Johnny MillerIn his new cookbook, Wide Open: A Cookbook for FriendsMusic producer Benny Blanco He brings his expertise not only to the recording studio but also to the kitchen.
“Cooking scares me,” Blanco, 36, tells us in an exclusive interview in our latest issue. Us Weeklyon newsstands now: “Forget about having a dinner party… but I promise you, Open Wide It will be a secret handbook in your back pocket.”
Tips and tricks, delicious recipes, and anecdotes from famous friends. SizaBlanco revealed she’s a big fan of his cooking) and even shared his playlist. Open Wide It’s sure to liven up your next gathering.
“pull [my book] You can go out any time you want to impress your guests,” Blanco added.

The music producer also shared one of the crowd’s most popular recipes: Caprese salad. weLoaded with flavorful veggies and layered with melted burrata cheese, this recipe is sure to please even the pickiest eaters.
Keep scrolling for the full recipe.
Wide Open: A Cookbook for Friends has appeared.
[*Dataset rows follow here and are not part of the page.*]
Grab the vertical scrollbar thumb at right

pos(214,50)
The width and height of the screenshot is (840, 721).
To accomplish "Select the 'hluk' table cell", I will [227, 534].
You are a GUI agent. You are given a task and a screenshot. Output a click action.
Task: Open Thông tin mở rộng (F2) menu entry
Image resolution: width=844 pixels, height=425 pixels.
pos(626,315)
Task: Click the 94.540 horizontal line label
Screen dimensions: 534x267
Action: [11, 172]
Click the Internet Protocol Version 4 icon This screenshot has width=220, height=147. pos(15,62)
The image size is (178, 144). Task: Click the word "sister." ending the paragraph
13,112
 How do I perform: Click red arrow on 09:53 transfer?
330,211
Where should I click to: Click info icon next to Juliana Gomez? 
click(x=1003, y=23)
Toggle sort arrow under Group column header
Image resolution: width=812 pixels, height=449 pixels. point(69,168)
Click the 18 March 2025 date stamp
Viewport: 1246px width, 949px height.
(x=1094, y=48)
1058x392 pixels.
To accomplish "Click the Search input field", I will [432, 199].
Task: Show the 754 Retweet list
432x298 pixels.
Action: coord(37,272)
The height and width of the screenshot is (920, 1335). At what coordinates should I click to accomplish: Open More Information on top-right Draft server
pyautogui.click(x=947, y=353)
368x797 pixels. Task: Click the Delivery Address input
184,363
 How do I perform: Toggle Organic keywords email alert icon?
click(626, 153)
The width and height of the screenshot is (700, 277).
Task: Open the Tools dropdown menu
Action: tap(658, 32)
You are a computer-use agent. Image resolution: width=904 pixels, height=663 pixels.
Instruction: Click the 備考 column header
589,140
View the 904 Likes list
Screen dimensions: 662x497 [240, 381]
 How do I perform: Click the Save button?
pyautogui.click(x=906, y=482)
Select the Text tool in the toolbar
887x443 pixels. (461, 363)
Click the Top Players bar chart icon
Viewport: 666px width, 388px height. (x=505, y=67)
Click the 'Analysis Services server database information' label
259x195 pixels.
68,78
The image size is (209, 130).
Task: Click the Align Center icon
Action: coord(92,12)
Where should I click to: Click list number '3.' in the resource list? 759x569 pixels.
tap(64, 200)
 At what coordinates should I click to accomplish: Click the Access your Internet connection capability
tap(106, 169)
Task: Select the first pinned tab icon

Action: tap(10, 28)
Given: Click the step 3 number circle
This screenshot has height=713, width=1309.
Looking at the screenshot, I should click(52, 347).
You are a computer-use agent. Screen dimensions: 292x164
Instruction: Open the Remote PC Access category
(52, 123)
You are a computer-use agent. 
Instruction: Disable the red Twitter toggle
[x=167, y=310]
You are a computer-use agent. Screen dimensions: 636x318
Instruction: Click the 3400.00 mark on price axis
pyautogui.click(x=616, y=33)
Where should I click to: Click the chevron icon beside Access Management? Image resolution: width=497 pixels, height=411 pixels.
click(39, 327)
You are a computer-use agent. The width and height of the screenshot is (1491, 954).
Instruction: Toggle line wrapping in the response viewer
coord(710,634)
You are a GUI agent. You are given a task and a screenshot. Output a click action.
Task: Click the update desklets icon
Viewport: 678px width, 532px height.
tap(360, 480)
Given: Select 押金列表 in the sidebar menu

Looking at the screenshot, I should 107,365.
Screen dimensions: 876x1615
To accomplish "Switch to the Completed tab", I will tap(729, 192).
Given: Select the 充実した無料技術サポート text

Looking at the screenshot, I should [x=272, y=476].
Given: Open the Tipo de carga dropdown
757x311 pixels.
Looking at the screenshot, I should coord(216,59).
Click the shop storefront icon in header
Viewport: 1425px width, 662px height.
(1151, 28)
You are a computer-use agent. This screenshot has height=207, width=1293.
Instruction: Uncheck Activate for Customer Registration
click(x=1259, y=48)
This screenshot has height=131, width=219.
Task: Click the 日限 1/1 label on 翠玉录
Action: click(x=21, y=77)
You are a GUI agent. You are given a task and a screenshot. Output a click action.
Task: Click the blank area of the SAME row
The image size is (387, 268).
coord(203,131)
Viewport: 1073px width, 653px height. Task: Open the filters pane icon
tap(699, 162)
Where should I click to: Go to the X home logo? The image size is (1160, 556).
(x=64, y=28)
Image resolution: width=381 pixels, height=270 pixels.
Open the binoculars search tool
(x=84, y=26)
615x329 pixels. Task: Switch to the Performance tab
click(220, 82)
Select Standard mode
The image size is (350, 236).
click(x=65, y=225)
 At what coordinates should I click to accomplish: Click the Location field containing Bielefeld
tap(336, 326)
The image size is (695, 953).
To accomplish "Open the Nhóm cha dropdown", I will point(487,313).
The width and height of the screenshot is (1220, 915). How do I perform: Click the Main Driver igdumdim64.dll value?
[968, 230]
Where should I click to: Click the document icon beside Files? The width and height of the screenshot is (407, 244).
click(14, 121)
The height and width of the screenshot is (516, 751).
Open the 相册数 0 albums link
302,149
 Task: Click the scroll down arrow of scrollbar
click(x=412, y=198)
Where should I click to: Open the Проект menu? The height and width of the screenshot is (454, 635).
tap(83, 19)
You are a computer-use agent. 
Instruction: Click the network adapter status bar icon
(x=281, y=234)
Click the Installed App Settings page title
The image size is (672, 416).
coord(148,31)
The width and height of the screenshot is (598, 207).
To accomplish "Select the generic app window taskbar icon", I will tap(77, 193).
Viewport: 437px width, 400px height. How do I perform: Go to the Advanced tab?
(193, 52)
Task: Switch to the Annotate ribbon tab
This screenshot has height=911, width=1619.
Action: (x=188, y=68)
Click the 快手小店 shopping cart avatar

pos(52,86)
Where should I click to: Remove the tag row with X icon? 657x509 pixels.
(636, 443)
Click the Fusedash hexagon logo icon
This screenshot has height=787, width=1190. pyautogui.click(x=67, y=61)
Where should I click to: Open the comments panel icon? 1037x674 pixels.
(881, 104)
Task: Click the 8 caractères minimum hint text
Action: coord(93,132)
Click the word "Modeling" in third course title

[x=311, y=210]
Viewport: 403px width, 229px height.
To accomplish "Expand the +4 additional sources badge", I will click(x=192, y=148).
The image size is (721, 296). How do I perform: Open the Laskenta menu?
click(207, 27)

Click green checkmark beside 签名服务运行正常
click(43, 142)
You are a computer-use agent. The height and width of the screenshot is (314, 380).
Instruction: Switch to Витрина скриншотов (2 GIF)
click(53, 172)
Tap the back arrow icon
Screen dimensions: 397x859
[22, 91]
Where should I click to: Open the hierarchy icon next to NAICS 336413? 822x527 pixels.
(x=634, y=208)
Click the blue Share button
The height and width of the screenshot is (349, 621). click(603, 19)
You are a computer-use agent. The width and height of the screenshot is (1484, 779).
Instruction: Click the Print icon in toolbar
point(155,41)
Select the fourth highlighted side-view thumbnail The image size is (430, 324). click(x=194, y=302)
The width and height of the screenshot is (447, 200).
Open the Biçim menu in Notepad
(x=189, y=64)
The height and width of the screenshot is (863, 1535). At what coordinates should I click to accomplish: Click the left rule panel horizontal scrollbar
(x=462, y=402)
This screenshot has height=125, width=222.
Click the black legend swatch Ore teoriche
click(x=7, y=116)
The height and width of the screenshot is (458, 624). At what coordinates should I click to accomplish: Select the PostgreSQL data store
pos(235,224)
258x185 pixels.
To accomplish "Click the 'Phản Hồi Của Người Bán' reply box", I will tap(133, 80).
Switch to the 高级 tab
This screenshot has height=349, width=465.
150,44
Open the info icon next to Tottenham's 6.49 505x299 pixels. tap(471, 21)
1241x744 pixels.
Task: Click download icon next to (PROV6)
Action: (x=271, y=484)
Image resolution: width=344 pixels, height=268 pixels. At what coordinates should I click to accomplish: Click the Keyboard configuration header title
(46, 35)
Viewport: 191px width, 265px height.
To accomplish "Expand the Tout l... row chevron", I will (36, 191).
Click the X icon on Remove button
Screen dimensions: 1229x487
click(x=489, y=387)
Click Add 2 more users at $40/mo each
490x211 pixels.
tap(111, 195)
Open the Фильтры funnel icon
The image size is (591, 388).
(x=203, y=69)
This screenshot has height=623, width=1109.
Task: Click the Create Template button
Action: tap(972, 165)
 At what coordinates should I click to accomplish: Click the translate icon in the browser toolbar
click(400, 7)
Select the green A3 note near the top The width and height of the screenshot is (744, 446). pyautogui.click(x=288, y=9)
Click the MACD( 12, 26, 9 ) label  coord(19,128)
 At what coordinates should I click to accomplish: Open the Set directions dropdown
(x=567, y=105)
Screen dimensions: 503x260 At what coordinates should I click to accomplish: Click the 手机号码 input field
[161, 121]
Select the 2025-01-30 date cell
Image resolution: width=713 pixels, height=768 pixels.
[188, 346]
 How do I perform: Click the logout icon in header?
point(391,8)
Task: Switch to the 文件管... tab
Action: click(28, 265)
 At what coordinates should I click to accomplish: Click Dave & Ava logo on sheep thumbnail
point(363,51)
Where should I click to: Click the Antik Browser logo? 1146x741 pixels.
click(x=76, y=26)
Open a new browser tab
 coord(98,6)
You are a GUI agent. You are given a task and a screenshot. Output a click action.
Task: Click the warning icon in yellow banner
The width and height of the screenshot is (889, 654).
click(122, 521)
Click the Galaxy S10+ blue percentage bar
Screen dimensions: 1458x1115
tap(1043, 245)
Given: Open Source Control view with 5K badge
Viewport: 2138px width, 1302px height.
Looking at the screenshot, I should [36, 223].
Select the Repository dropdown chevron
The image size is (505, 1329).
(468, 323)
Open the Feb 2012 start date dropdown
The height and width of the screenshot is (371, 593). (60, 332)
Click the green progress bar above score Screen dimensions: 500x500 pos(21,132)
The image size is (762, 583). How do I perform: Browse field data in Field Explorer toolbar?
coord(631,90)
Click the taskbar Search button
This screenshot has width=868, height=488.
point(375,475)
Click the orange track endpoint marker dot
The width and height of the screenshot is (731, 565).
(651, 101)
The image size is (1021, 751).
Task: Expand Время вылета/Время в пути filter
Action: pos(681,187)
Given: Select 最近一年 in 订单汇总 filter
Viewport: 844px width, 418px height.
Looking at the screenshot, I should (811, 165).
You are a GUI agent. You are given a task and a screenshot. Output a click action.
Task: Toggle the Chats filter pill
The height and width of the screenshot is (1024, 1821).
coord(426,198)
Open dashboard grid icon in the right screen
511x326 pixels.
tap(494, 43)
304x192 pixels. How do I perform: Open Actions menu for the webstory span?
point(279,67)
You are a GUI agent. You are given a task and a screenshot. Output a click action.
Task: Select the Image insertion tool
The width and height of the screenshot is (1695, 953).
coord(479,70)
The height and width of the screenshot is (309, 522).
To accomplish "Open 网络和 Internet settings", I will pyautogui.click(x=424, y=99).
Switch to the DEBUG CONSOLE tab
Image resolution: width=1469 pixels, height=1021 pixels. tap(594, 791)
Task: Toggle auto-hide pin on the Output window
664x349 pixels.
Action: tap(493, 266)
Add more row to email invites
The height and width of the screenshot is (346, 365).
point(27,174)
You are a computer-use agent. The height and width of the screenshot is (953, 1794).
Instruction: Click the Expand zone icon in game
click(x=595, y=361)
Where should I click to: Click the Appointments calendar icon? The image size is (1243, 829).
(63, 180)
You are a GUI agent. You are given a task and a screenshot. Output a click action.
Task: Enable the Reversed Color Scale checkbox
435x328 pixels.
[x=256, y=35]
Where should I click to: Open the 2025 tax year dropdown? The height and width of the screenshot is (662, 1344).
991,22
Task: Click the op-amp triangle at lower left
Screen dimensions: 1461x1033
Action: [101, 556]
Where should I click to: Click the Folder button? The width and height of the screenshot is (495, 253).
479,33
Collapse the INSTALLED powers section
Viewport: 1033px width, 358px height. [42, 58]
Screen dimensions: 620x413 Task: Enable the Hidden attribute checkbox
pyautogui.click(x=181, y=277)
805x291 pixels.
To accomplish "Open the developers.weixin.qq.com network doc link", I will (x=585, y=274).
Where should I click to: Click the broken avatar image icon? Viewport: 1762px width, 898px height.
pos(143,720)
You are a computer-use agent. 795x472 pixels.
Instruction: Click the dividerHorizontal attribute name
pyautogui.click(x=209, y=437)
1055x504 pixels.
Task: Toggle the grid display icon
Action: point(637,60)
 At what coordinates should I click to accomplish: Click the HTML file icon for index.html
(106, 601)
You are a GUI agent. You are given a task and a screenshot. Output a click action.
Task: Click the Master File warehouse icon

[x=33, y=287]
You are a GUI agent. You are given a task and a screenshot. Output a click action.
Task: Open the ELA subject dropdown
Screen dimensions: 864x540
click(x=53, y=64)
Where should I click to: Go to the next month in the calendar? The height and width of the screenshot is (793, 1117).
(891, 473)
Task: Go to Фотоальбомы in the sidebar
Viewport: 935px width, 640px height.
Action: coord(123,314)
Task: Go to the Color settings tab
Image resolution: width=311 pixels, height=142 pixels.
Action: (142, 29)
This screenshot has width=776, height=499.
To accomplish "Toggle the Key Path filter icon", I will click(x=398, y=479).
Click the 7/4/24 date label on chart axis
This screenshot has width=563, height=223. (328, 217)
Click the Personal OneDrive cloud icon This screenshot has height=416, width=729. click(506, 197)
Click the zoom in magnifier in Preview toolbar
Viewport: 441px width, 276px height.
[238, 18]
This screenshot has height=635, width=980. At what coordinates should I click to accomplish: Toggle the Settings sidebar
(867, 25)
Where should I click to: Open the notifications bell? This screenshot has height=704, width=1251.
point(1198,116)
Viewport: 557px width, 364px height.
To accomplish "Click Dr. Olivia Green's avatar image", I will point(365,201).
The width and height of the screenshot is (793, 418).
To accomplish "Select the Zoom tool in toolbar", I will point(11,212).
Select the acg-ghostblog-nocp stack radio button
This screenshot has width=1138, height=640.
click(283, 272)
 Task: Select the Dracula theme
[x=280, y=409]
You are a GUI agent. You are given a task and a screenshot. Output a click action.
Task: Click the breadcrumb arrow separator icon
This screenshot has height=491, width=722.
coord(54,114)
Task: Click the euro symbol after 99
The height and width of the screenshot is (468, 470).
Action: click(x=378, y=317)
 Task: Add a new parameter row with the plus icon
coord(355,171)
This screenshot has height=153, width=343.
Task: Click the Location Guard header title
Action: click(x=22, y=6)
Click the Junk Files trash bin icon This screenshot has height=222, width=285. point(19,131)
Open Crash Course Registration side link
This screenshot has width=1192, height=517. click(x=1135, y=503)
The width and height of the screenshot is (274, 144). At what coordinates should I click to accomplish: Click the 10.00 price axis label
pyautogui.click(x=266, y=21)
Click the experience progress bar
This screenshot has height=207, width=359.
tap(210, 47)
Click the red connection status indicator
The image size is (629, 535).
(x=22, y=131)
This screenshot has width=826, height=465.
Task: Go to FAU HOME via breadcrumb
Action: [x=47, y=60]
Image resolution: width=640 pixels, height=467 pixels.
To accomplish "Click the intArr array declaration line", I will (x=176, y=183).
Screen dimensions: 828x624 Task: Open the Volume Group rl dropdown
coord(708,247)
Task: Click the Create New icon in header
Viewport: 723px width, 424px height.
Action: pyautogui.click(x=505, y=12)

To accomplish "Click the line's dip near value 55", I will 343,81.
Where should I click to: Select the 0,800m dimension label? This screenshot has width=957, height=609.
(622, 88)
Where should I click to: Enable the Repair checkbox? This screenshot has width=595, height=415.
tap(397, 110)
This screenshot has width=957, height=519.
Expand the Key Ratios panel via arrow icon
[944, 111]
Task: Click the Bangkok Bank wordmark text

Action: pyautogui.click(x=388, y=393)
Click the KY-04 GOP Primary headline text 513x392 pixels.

Roasted Pepper and Burrata Caprese
Serves 8
material
- 2 red or orange bell peppers (halved and seeds removed)
- Olive oil
- Kosher salt and freshly ground black pepper
- 2 teaspoons Dijon mustard
- ¼ cup balsamic vinegar
- 2 teaspoons of honey
- 2 tablespoons mayonnaise
- 1/2 teaspoon truffle oil
- 2 pints cherry tomatoes (halved)
- 2 (6-8 ounce) pieces of burrata or fresh mozzarella
- Fresh basil leaves (for garnish)
Instructions
- Place grill in top third of oven and preheat. Place peppers skin-side up on foil-lined baking sheet. Drizzle with a little oil and sprinkle with salt and pepper. Grill until browned. Place in a bowl and cover with plastic wrap. Steam for 10 to 20 minutes until tender and cool enough to handle. Remove skin by rubbing through paper towels. Peeling is not necessary but makes it easier to eat if you do. Cut into strips and set aside.
- In a small bowl, mix together the Dijon, balsamic, honey, mayonnaise and truffle oil. Spread on the bottom of a plate or platter.
- Place the salad on top of the dressing, sprinkle with the peppers and tomatoes and top off the plate. Place the torn burrata between the vegetables. Drizzle with a little olive oil and season with salt and pepper. Sprinkle with basil leaves.